As Bajaur's political agent, the most powerful deal-maker in the district, told ABC News: "They are against the action by the Americans inside Pakistan territory or [the Federally Administered Tribal Areas]. And they said if it's continued, these people will become a sympathizer to Taliban, and anti-American."

And Governor Ghani even suggested that if the raids continue, the U.S. supply line to Afghanistan -- 80 percent of which flows through Pakistan -- would be at risk.

Bajaur as a Litmus Test

One official recently told reporters that Bajaur was a "litmus test" for the Pakistani military, a fight that would signal to the United States whether forces here are willing and able to wrestle the tribal areas away from the militants.

Bajaur is also a division between the two militaries that goes beyond the debate over whether the United States should launch attacks inside Pakistan.

The United States has struck at least eight times inside Pakistan this month -- all in South or North Waziristan, where al Qaeda's senior leadership is believed to be hiding.

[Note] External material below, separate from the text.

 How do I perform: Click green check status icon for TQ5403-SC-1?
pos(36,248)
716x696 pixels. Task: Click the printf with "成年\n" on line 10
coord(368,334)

For the Pakistanis, though, Bajaur is the main fight -- and implicit in their analysis of Bajaur is criticism of the United States' approach to the region.

"One has to prioritize the bigger threat. Is a compound in South Waziristan or North Waziristan a bigger threat? Or is Bajaur, which has become a huge stronghold of all the militants -- al Qaeda, Talibans, local, foreign Talibans, and radiating, threatening attacks in all direction -- is it to be dealt first?" asked Maj. Gen. Athar Abbas, the military's chief spokesman. "We had to prioritize, and yes, Bajaur required an operation in a very urgent way and that's why we decided to go against Bajaur."

But Pakistan's military knows it will be judged by a skeptical United States on whether it can complete this mission successfully.

Khan, the inspector general of the frontier corps, acknowledged that in the past, the military was not allowed to complete some of its missions, most notably one in South Waziristan that left the regional Taliban leader stronger than ever.

This time, he said, would be different, because much more is at stake."

"What would be terribly wrong would be to pull up this operation short of its logical conclusion ... or worse case scenario, we don't make any headway and we stop the operation, don't succeed. It would be a terrible disaster," he said. "This militancy would enhance. ... And it would start expanding."